Copy these records verbatim, keeping every line as shown.

===== Records provided

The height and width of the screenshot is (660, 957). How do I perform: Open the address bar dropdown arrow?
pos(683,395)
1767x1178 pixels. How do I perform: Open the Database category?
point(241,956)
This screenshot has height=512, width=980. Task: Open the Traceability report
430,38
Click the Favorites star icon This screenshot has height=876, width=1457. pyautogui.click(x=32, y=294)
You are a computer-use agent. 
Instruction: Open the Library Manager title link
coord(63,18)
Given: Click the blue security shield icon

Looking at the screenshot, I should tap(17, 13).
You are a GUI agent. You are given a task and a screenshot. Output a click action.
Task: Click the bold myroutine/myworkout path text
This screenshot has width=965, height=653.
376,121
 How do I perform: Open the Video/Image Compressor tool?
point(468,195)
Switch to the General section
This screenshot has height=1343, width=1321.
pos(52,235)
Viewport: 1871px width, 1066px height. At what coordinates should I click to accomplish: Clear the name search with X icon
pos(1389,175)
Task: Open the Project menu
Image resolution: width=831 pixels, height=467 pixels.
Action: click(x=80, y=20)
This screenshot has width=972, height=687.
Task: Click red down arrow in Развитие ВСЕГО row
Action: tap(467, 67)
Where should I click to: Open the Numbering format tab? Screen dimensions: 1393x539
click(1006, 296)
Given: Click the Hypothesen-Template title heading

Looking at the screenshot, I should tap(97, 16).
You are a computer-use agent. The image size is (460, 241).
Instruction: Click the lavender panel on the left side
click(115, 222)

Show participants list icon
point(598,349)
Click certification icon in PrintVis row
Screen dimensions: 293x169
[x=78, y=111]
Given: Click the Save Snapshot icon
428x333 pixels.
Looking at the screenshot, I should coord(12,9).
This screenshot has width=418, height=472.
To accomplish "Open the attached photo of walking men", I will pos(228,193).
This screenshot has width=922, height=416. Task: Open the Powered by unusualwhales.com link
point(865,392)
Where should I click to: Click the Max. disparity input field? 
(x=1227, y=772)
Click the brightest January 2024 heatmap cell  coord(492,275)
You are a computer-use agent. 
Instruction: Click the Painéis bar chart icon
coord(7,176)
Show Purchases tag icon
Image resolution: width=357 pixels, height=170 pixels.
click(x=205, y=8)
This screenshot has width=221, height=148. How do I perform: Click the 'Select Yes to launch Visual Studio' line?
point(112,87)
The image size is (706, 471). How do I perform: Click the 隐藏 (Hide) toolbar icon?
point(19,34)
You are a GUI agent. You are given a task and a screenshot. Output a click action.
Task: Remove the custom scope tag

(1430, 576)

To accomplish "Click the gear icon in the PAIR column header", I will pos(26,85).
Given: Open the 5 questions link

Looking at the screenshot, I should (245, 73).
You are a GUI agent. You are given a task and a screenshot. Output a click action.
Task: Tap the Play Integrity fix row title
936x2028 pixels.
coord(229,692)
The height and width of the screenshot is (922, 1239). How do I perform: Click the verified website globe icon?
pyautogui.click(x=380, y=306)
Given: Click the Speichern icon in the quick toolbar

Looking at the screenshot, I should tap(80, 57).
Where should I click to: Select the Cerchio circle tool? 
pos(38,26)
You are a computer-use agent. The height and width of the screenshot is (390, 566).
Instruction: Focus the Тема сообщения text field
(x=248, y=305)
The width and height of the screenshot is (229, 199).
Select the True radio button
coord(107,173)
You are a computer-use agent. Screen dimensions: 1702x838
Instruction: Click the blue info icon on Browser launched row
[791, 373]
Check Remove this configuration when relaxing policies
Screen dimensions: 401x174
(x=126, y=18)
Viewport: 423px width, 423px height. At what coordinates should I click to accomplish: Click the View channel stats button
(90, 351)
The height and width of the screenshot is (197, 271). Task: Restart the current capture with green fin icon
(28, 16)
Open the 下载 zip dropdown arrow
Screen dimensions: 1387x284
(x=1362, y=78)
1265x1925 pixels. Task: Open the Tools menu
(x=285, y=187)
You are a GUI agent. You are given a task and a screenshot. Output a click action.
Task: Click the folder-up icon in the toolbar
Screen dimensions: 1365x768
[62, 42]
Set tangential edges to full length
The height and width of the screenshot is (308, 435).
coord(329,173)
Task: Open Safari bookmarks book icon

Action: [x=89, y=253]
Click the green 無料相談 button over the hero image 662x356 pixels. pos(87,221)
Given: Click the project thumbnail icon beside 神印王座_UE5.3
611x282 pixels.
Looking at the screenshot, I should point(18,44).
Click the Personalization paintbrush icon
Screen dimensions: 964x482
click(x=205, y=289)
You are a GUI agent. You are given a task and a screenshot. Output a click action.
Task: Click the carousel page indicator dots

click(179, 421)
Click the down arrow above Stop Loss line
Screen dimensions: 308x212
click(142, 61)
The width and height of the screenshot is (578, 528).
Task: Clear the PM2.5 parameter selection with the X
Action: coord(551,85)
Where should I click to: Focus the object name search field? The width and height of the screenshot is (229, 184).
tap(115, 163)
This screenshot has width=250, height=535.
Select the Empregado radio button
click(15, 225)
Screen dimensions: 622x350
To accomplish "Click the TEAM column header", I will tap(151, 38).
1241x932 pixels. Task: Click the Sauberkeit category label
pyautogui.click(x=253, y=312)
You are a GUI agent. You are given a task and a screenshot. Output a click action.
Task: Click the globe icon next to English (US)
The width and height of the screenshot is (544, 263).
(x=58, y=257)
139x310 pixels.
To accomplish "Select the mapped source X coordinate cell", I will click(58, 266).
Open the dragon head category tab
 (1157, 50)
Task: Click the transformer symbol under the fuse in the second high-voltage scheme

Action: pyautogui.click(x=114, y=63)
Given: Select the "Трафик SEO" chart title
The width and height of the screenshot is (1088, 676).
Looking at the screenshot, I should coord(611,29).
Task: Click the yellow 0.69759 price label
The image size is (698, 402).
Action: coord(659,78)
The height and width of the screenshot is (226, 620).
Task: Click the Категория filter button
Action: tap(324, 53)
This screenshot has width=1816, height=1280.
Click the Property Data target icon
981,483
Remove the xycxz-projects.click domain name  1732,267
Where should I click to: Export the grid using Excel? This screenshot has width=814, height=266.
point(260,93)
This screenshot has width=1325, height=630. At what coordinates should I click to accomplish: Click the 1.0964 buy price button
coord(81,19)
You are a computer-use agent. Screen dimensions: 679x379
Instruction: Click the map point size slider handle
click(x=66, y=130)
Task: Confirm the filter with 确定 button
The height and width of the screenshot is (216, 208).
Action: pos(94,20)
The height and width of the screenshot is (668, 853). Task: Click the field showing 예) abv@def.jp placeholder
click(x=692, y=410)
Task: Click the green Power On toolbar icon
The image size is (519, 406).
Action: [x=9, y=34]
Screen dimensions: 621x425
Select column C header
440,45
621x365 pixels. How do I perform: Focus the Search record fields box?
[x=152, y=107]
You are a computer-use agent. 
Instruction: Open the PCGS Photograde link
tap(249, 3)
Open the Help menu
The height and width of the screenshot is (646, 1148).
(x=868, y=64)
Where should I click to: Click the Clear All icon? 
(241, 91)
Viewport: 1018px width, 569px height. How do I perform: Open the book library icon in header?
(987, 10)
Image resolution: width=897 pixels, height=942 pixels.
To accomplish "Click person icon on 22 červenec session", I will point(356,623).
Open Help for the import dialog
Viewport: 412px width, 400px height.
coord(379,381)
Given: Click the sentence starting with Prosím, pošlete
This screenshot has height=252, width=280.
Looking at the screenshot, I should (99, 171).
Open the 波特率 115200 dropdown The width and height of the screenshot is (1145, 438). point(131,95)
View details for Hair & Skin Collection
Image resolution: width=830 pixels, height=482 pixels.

==========

§ Output for this exercise:
The height and width of the screenshot is (660, 957). How do I perform: Open the address bar dropdown arrow?
pos(683,395)
1767x1178 pixels. How do I perform: Open the Database category?
point(241,956)
This screenshot has height=512, width=980. Task: Open the Traceability report
430,38
Click the Favorites star icon This screenshot has height=876, width=1457. pyautogui.click(x=32, y=294)
You are a computer-use agent. 
Instruction: Open the Library Manager title link
coord(63,18)
Given: Click the blue security shield icon

Looking at the screenshot, I should tap(17, 13).
You are a GUI agent. You are given a task and a screenshot. Output a click action.
Task: Click the bold myroutine/myworkout path text
This screenshot has width=965, height=653.
376,121
 How do I perform: Open the Video/Image Compressor tool?
point(468,195)
Switch to the General section
This screenshot has height=1343, width=1321.
pos(52,235)
Viewport: 1871px width, 1066px height. At what coordinates should I click to accomplish: Clear the name search with X icon
pos(1389,175)
Task: Open the Project menu
Image resolution: width=831 pixels, height=467 pixels.
Action: click(x=80, y=20)
This screenshot has width=972, height=687.
Task: Click red down arrow in Развитие ВСЕГО row
Action: tap(467, 67)
Where should I click to: Open the Numbering format tab? Screen dimensions: 1393x539
click(1006, 296)
Given: Click the Hypothesen-Template title heading

Looking at the screenshot, I should tap(97, 16).
You are a computer-use agent. The image size is (460, 241).
Instruction: Click the lavender panel on the left side
click(115, 222)

Show participants list icon
point(598,349)
Click certification icon in PrintVis row
Screen dimensions: 293x169
[x=78, y=111]
Given: Click the Save Snapshot icon
428x333 pixels.
Looking at the screenshot, I should coord(12,9).
This screenshot has width=418, height=472.
To accomplish "Open the attached photo of walking men", I will pos(228,193).
This screenshot has width=922, height=416. Task: Open the Powered by unusualwhales.com link
point(865,392)
Where should I click to: Click the Max. disparity input field? 
(x=1227, y=772)
Click the brightest January 2024 heatmap cell  coord(492,275)
You are a computer-use agent. 
Instruction: Click the Painéis bar chart icon
coord(7,176)
Show Purchases tag icon
Image resolution: width=357 pixels, height=170 pixels.
click(x=205, y=8)
This screenshot has width=221, height=148. How do I perform: Click the 'Select Yes to launch Visual Studio' line?
point(112,87)
The image size is (706, 471). How do I perform: Click the 隐藏 (Hide) toolbar icon?
point(19,34)
You are a GUI agent. You are given a task and a screenshot. Output a click action.
Task: Remove the custom scope tag

(1430, 576)

To accomplish "Click the gear icon in the PAIR column header", I will pos(26,85).
Given: Open the 5 questions link

Looking at the screenshot, I should (245, 73).
You are a GUI agent. You are given a task and a screenshot. Output a click action.
Task: Tap the Play Integrity fix row title
936x2028 pixels.
coord(229,692)
The height and width of the screenshot is (922, 1239). How do I perform: Click the verified website globe icon?
pyautogui.click(x=380, y=306)
Given: Click the Speichern icon in the quick toolbar

Looking at the screenshot, I should tap(80, 57).
Where should I click to: Select the Cerchio circle tool? 
pos(38,26)
You are a computer-use agent. The height and width of the screenshot is (390, 566).
Instruction: Focus the Тема сообщения text field
(x=248, y=305)
The width and height of the screenshot is (229, 199).
Select the True radio button
coord(107,173)
You are a computer-use agent. Screen dimensions: 1702x838
Instruction: Click the blue info icon on Browser launched row
[791, 373]
Check Remove this configuration when relaxing policies
Screen dimensions: 401x174
(x=126, y=18)
Viewport: 423px width, 423px height. At what coordinates should I click to accomplish: Click the View channel stats button
(90, 351)
The height and width of the screenshot is (197, 271). Task: Restart the current capture with green fin icon
(28, 16)
Open the 下载 zip dropdown arrow
Screen dimensions: 1387x284
(x=1362, y=78)
1265x1925 pixels. Task: Open the Tools menu
(x=285, y=187)
You are a GUI agent. You are given a task and a screenshot. Output a click action.
Task: Click the folder-up icon in the toolbar
Screen dimensions: 1365x768
[62, 42]
Set tangential edges to full length
The height and width of the screenshot is (308, 435).
coord(329,173)
Task: Open Safari bookmarks book icon

Action: [x=89, y=253]
Click the green 無料相談 button over the hero image 662x356 pixels. pos(87,221)
Given: Click the project thumbnail icon beside 神印王座_UE5.3
611x282 pixels.
Looking at the screenshot, I should point(18,44).
Click the Personalization paintbrush icon
Screen dimensions: 964x482
click(x=205, y=289)
You are a GUI agent. You are given a task and a screenshot. Output a click action.
Task: Click the carousel page indicator dots

click(179, 421)
Click the down arrow above Stop Loss line
Screen dimensions: 308x212
click(142, 61)
The width and height of the screenshot is (578, 528).
Task: Clear the PM2.5 parameter selection with the X
Action: coord(551,85)
Where should I click to: Focus the object name search field? The width and height of the screenshot is (229, 184).
tap(115, 163)
This screenshot has width=250, height=535.
Select the Empregado radio button
click(15, 225)
Screen dimensions: 622x350
To accomplish "Click the TEAM column header", I will tap(151, 38).
1241x932 pixels. Task: Click the Sauberkeit category label
pyautogui.click(x=253, y=312)
You are a GUI agent. You are given a task and a screenshot. Output a click action.
Task: Click the globe icon next to English (US)
The width and height of the screenshot is (544, 263).
(x=58, y=257)
139x310 pixels.
To accomplish "Select the mapped source X coordinate cell", I will click(58, 266).
Open the dragon head category tab
 (1157, 50)
Task: Click the transformer symbol under the fuse in the second high-voltage scheme

Action: pyautogui.click(x=114, y=63)
Given: Select the "Трафик SEO" chart title
The width and height of the screenshot is (1088, 676).
Looking at the screenshot, I should coord(611,29).
Task: Click the yellow 0.69759 price label
The image size is (698, 402).
Action: coord(659,78)
The height and width of the screenshot is (226, 620).
Task: Click the Категория filter button
Action: tap(324, 53)
This screenshot has width=1816, height=1280.
Click the Property Data target icon
981,483
Remove the xycxz-projects.click domain name  1732,267
Where should I click to: Export the grid using Excel? This screenshot has width=814, height=266.
point(260,93)
This screenshot has width=1325, height=630. At what coordinates should I click to accomplish: Click the 1.0964 buy price button
coord(81,19)
You are a computer-use agent. Screen dimensions: 679x379
Instruction: Click the map point size slider handle
click(x=66, y=130)
Task: Confirm the filter with 确定 button
The height and width of the screenshot is (216, 208).
Action: pos(94,20)
The height and width of the screenshot is (668, 853). Task: Click the field showing 예) abv@def.jp placeholder
click(x=692, y=410)
Task: Click the green Power On toolbar icon
The image size is (519, 406).
Action: [x=9, y=34]
Screen dimensions: 621x425
Select column C header
440,45
621x365 pixels. How do I perform: Focus the Search record fields box?
[x=152, y=107]
You are a computer-use agent. 
Instruction: Open the PCGS Photograde link
tap(249, 3)
Open the Help menu
The height and width of the screenshot is (646, 1148).
(x=868, y=64)
Where should I click to: Click the Clear All icon? 
(241, 91)
Viewport: 1018px width, 569px height. How do I perform: Open the book library icon in header?
(987, 10)
Image resolution: width=897 pixels, height=942 pixels.
To accomplish "Click person icon on 22 červenec session", I will point(356,623).
Open Help for the import dialog
Viewport: 412px width, 400px height.
coord(379,381)
Given: Click the sentence starting with Prosím, pošlete
This screenshot has height=252, width=280.
Looking at the screenshot, I should (99, 171).
Open the 波特率 115200 dropdown The width and height of the screenshot is (1145, 438). point(131,95)
View details for Hair & Skin Collection
Image resolution: width=830 pixels, height=482 pixels.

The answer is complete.